BEGIN GIVEN DATA
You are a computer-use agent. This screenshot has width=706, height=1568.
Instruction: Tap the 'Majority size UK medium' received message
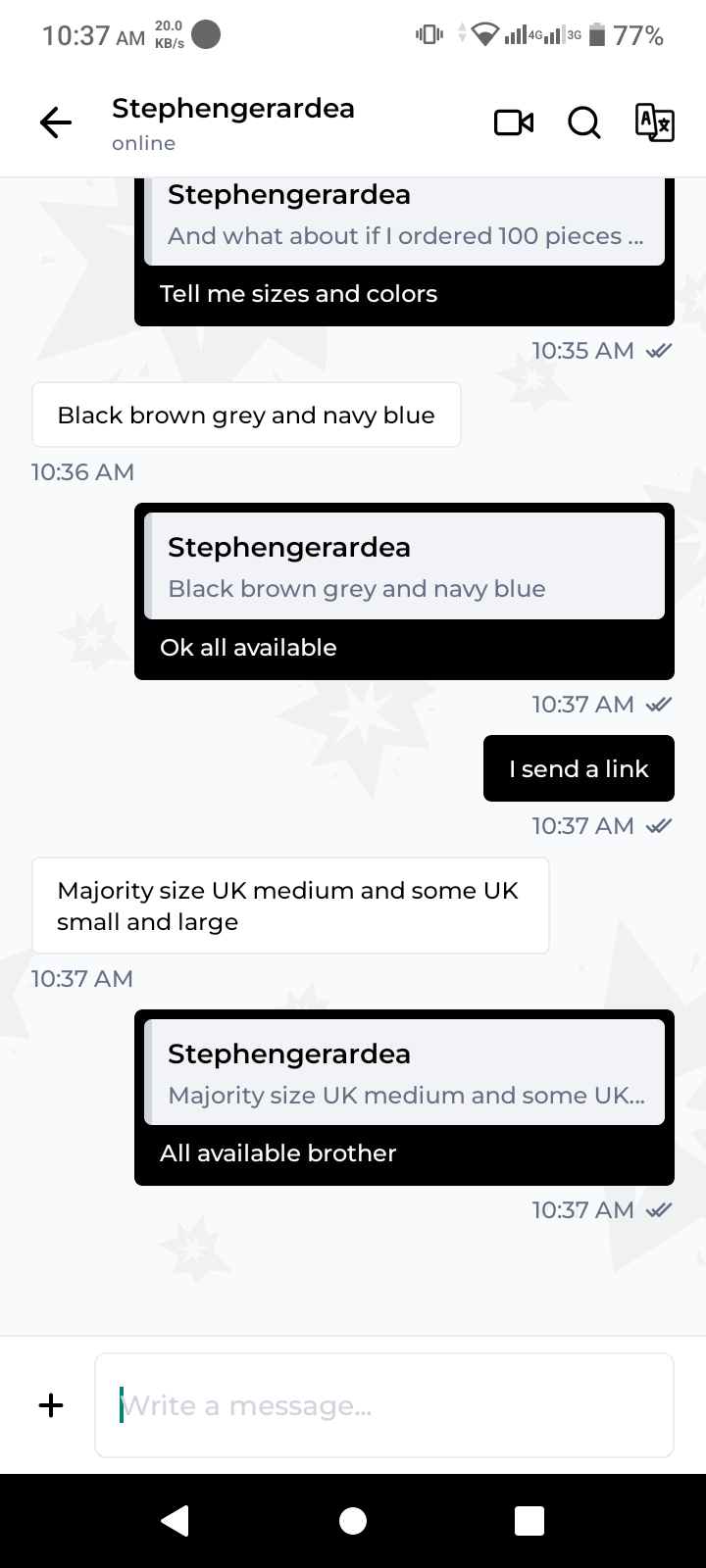coord(290,906)
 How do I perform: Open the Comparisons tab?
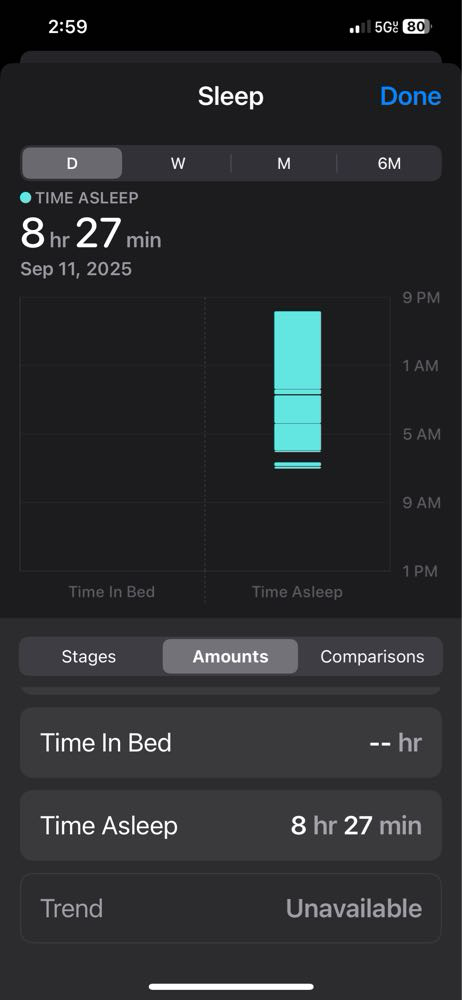372,656
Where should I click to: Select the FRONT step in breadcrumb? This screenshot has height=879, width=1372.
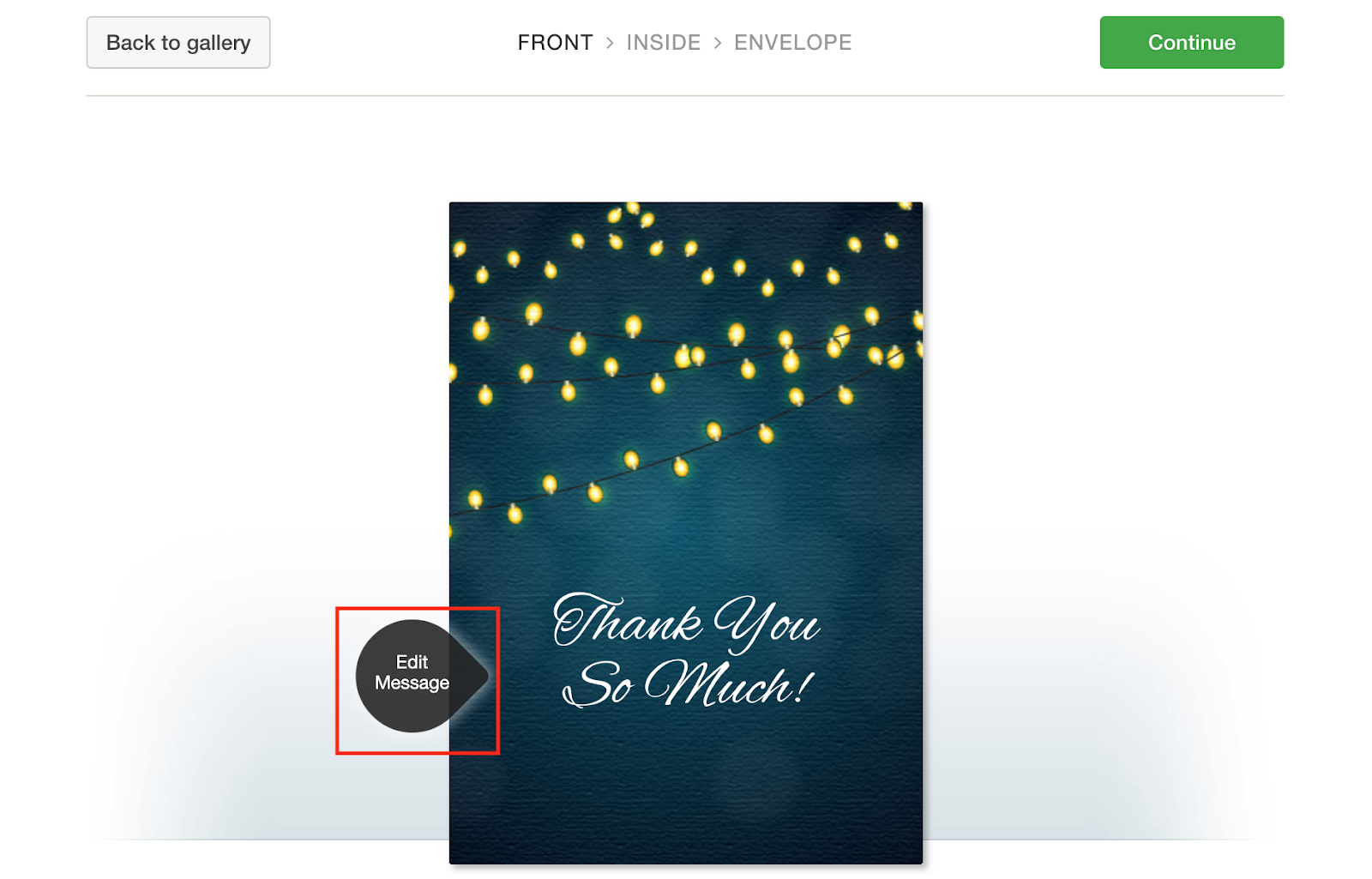click(555, 42)
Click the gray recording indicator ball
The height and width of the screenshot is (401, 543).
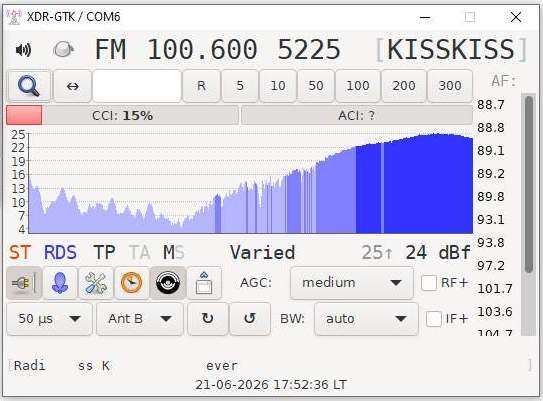(x=63, y=50)
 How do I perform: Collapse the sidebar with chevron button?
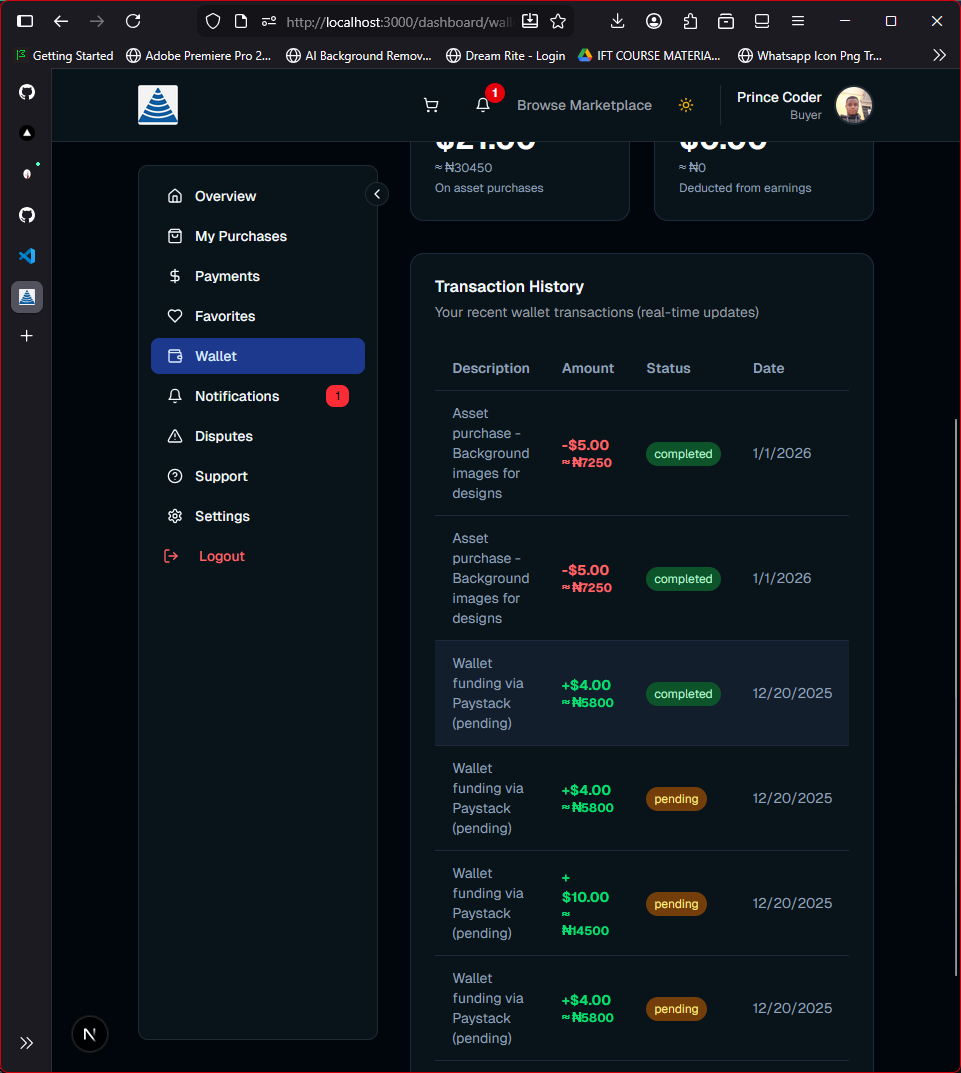(x=377, y=194)
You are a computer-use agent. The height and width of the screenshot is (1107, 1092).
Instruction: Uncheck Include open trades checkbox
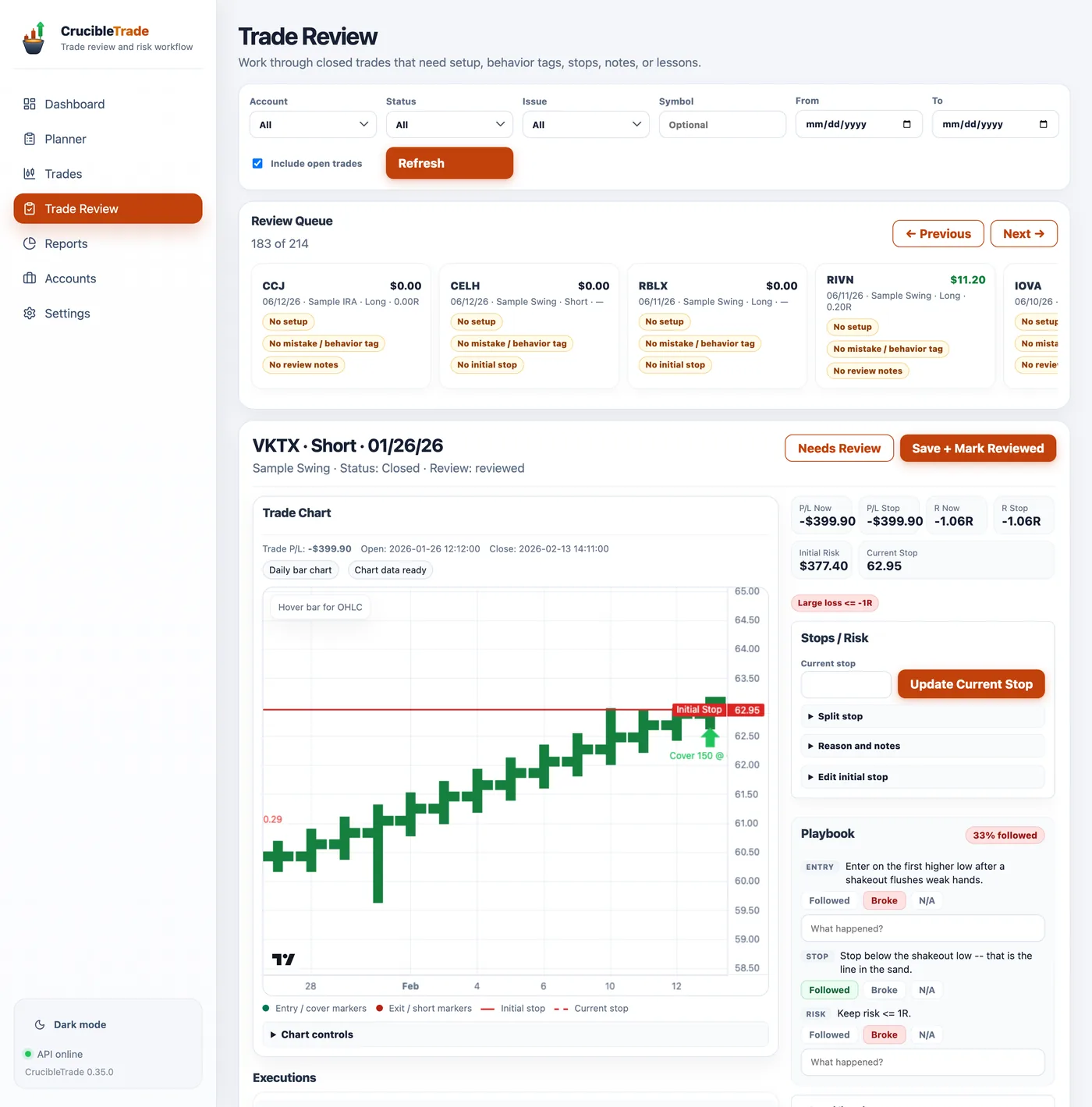point(257,163)
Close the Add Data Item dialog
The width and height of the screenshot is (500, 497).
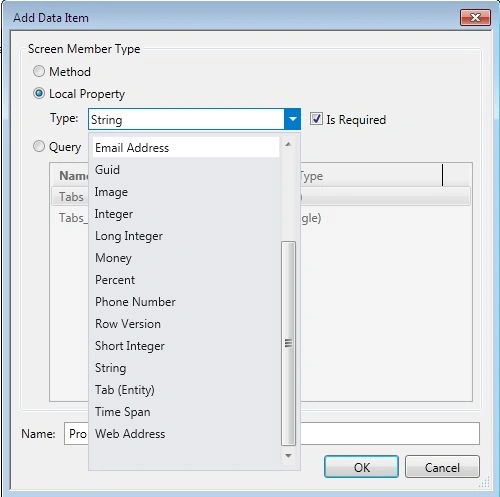click(475, 17)
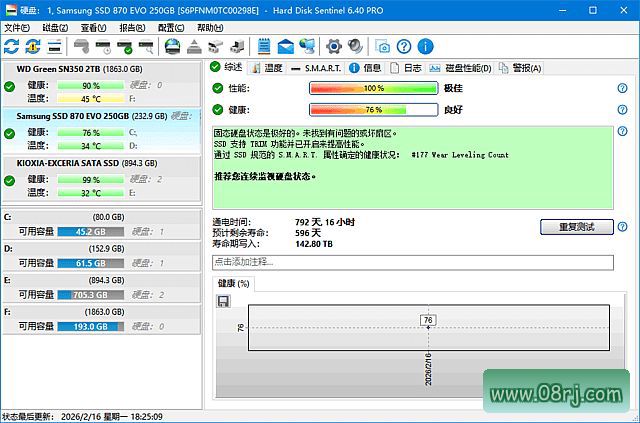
END GIVEN DATA
**WHAT THE TASK REQUIRES**
Only an exact copy belongs in the answer: the lines from the one containing "The width and" through the end of the records, both ends included, minus the pictures.

**RESULT OF THIS EXERCISE**
The width and height of the screenshot is (500, 497).
click(475, 17)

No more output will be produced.